Измышление одиночества
«И теперь я хочу знать, – сказала вдруг женщина с ужасной силой, – я хочу знать, где еще на всей земле вы найдете такого отца, как мой отец…» (Исаак Бабель) [21].
«Дети склонны недооценивать или переоценивать родителей; для любящего сына его отец всегда лучше других отцов, хотя для такого мнения нет никаких объективных данных» (Пруст) [22].
* * *Теперь я понимаю: наверняка я был скверным сыном. Или если не совсем уж скверным, то, по крайней мере, разочаровывал, порождал смятение и печаль. Для него не было смысла в том, что он произвел на свет сына-поэта. Да и не мог он понять, чего ради молодому человеку с двумя степенями Университета Коламбиа по выпуске устраиваться простым матросом на танкер в Мексиканском заливе, а после ни с того ни с сего отправляться в Париж и четыре года перебиваться там с хлеба на воду.

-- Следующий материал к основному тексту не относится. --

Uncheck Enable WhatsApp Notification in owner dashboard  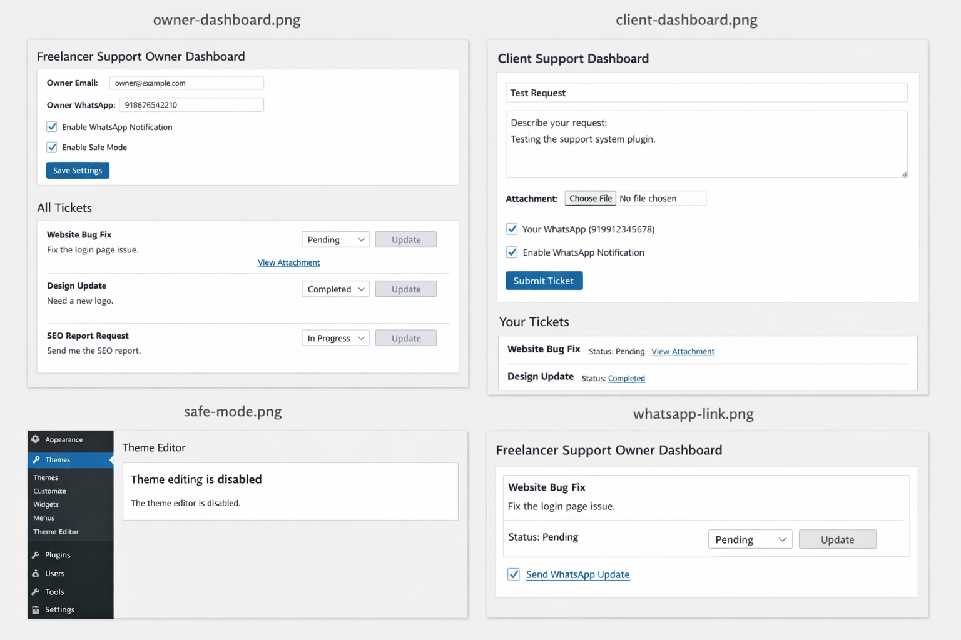pos(51,126)
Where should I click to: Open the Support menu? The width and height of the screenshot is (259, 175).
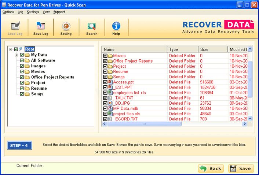(x=59, y=12)
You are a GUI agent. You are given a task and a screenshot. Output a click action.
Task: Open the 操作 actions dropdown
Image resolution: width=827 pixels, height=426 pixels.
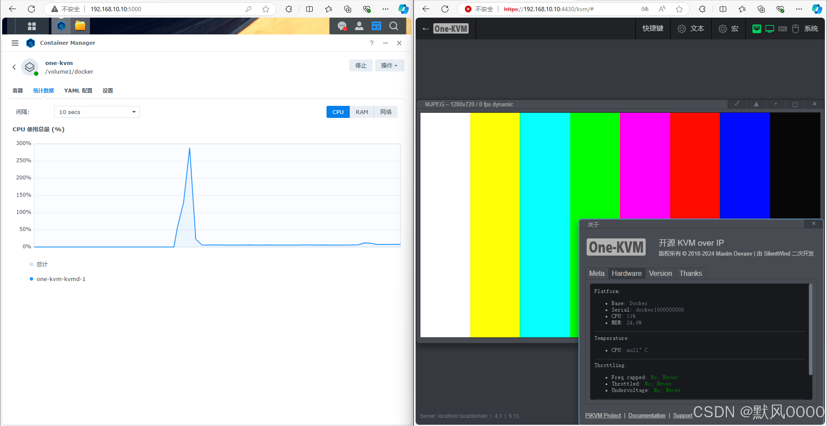click(x=389, y=65)
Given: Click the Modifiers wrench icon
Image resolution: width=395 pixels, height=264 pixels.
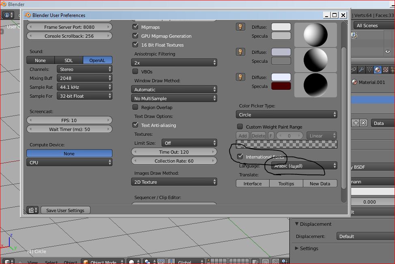Looking at the screenshot, I should point(361,70).
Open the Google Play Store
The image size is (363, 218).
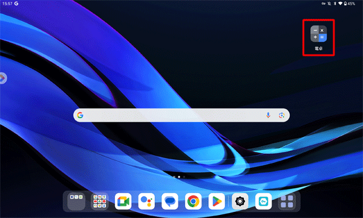217,201
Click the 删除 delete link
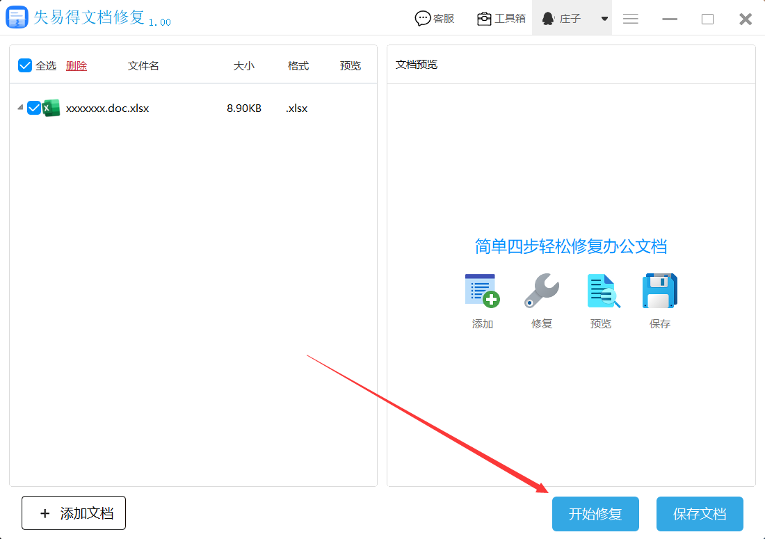The height and width of the screenshot is (539, 765). coord(77,66)
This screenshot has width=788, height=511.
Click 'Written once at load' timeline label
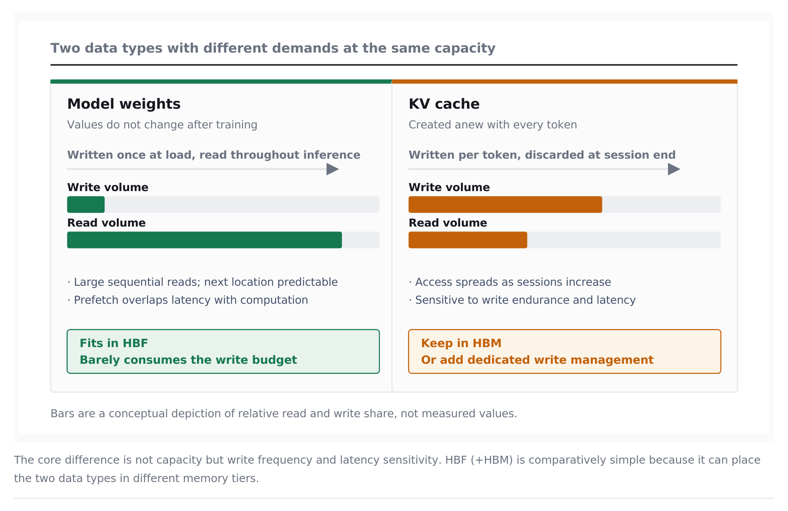click(214, 155)
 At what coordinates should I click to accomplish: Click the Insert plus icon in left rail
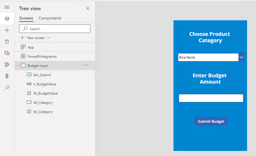pyautogui.click(x=7, y=30)
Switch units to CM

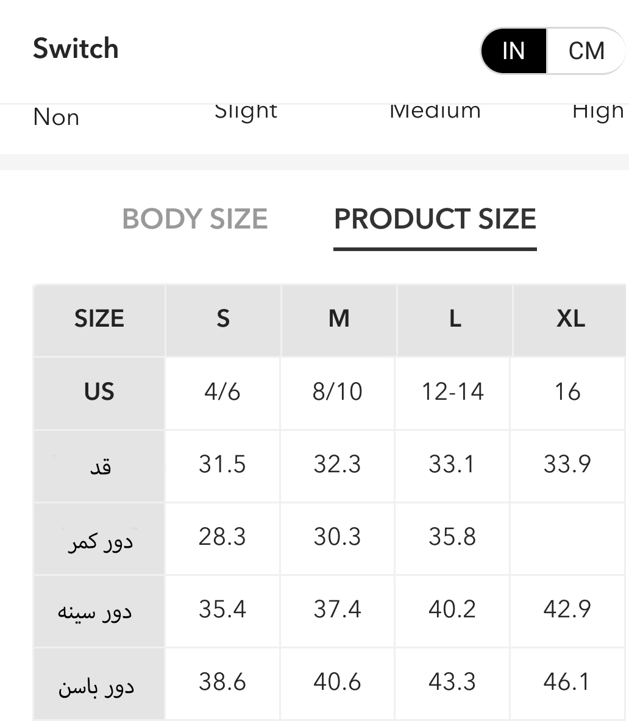point(586,51)
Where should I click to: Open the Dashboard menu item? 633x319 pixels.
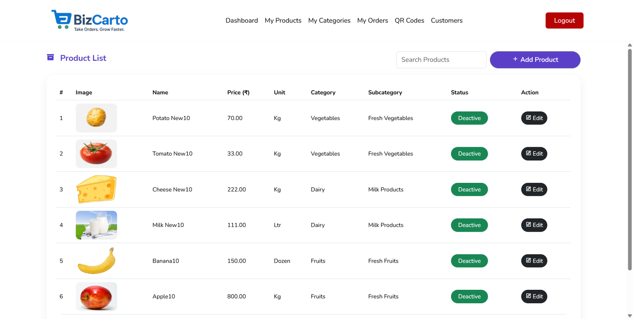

Самая общая характеристика у него для меня была: «Витаешь в облаках», либо же я «не стою ногами на земле». Так или иначе, я ему, должно быть, казался каким-то не очень существенным, будто я пар или человек не совсем от мира сего. В его глазах частью сего мира становишься, только если работаешь. По определению работа – то, что приносит деньги. Если денег она не приносит, это не работа. Стало быть, писательство – не работа, особенно сочинение стихов. В лучшем случае это хобби, приятный способ провести время между тем, что имеет смысл делать. Мой отец считал, что я растрачиваю свои таланты попусту, отказываюсь взрослеть.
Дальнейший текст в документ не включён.